• _Alıştırmalar_
1) Aşağıdaki Necip Fâzıl hakkındaki metinde "Bu sebeple büyük şairi" sözleriyle başlayan paragrafı, ana bilgilerini koruyarak daha kısa biçimde yeniden yazın.
2) Aşağıdaki Necip Fâzıl hakkındaki metnin devamını, son cümlesinden sonra gelecek şekilde yazın.

*** Seçilmiş bölüm

Bu sebeple büyük şairi, vefatının 30. yılında yeniden değerlendirmek istedik. Dosyamız, önemli bir röportajla başlıyor. Necip Fâzıl-Adnan Menderes İlişkisi adlı önemli bir kitabı bulunan Alâattin Karaca, Necip Fâzıl’ın şiirimizdeki yeri, getirdiği yeniliğin mahiyeti ve -en önemlisi- birkaç ay önce tartışmalara yol açan örtülü ödenek meselesiyle ilgili sorularımızı cevaplandırdı.

******
*** Veriler

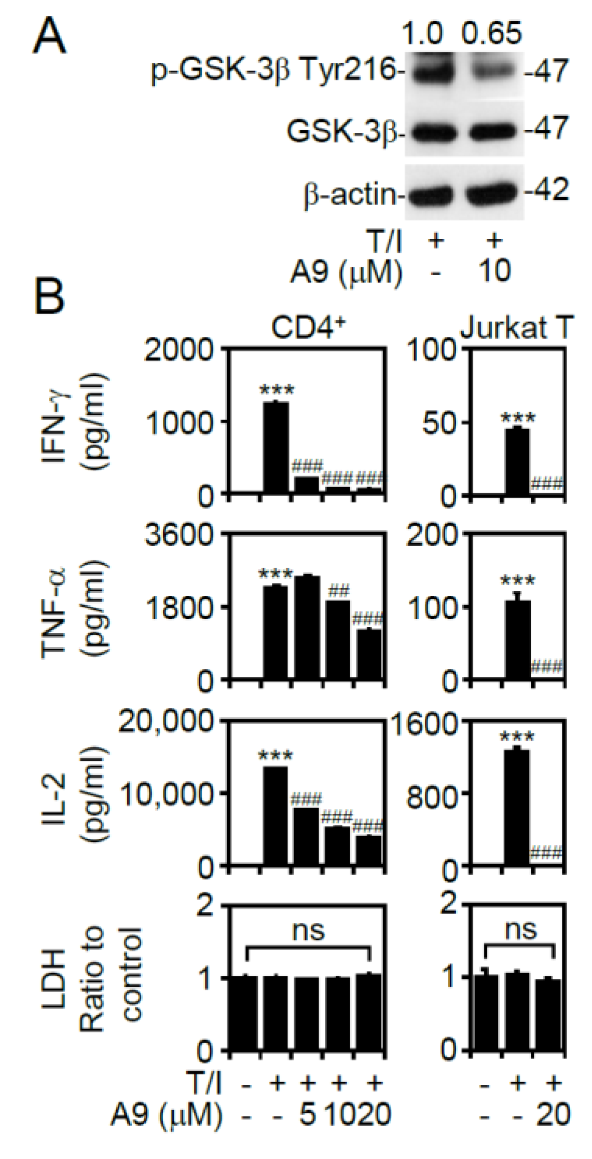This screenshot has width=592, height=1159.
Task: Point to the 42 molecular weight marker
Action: [548, 190]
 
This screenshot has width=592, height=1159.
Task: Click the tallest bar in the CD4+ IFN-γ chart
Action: [276, 447]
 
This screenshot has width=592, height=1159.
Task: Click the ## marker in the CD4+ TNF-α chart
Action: [339, 591]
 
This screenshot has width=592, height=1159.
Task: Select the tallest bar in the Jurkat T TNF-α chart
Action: [518, 639]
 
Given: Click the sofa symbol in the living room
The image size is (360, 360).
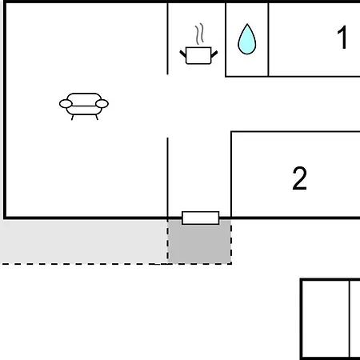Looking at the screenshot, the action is [84, 106].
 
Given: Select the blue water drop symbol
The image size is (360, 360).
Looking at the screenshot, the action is [247, 39].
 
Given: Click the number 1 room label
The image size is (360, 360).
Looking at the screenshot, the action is [342, 38].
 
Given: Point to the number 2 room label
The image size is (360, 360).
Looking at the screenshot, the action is [299, 178].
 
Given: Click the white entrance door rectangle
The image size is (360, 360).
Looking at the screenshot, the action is [201, 218].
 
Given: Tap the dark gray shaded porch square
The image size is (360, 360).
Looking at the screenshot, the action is [199, 242].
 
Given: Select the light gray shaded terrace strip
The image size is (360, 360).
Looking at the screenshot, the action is [84, 242].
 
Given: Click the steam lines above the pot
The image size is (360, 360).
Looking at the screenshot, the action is [199, 34].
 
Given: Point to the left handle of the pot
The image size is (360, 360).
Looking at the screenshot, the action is [183, 54].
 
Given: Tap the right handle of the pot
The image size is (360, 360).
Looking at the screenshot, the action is [214, 54].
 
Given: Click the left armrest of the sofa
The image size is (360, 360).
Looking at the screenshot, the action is [66, 104].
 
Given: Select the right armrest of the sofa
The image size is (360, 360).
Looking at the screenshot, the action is [102, 103].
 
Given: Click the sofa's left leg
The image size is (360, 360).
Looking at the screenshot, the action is [72, 118].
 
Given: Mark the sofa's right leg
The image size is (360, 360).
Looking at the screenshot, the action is [97, 117].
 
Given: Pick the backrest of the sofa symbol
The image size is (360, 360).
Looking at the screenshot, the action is [84, 97].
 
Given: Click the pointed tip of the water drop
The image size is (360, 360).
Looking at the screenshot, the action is [247, 24].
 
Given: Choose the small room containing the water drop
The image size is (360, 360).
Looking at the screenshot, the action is [247, 39].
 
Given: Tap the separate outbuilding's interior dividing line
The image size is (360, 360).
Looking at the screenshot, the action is [350, 319].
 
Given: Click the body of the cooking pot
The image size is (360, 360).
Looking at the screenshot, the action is [198, 56].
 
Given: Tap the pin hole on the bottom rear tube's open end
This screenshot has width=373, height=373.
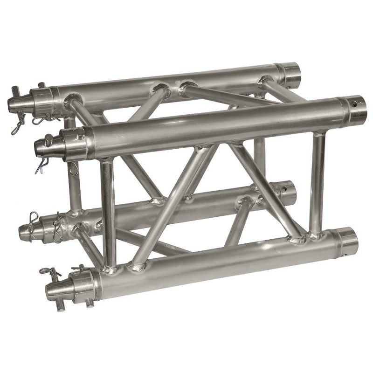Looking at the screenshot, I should point(284,190).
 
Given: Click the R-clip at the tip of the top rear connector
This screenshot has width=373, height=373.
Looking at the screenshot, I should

******

• _Cevaplar_
1) Büyük şairi vefatının 30. yılında yeniden değerlendirmek istedik. Dosya, Necip Fâzıl-Adnan Menderes İlişkisi kitabının yazarı Alâattin Karaca ile yapılan bir röportajla açılıyor. Karaca, Necip Fâzıl'ın şiirimizdeki yerine, getirdiği yeniliğin mahiyetine ve birkaç ay önce tartışma yaratan örtülü ödenek meselesine dair soruları cevapladı.

2)
Ali Birinci ise, her zamanki titizliğiyle arşivleri didik didik ederek Necip Fâzıl’ın dedesi, babası, dayıları ve hayatının karanlıkta kalmış taraflarıyla ilgili yeni bilgilere, daha da önemlisi çocukluğunda yazdığı bilinmeyen iki şiirine ulaştı. Birinci üstadımızın bu çalışması sayesinde Necip Fâzıl biyografisi yazmak isteyenlerin yolları epeyi kısaldı diyebilirim. Abdullah Uçman da “Gaibden Gelen Ses” başlıklı yazısında, Necip Fâzıl’ın şiirinin nasıl oluştuğunu derinlikli bir biçimde ele aldı. Sezai Coşkun da modern dünya şiirinin kurucularından olan Rimbaud ile Necip Fâzıl arasındaki duyuş ortaklığından söz etti.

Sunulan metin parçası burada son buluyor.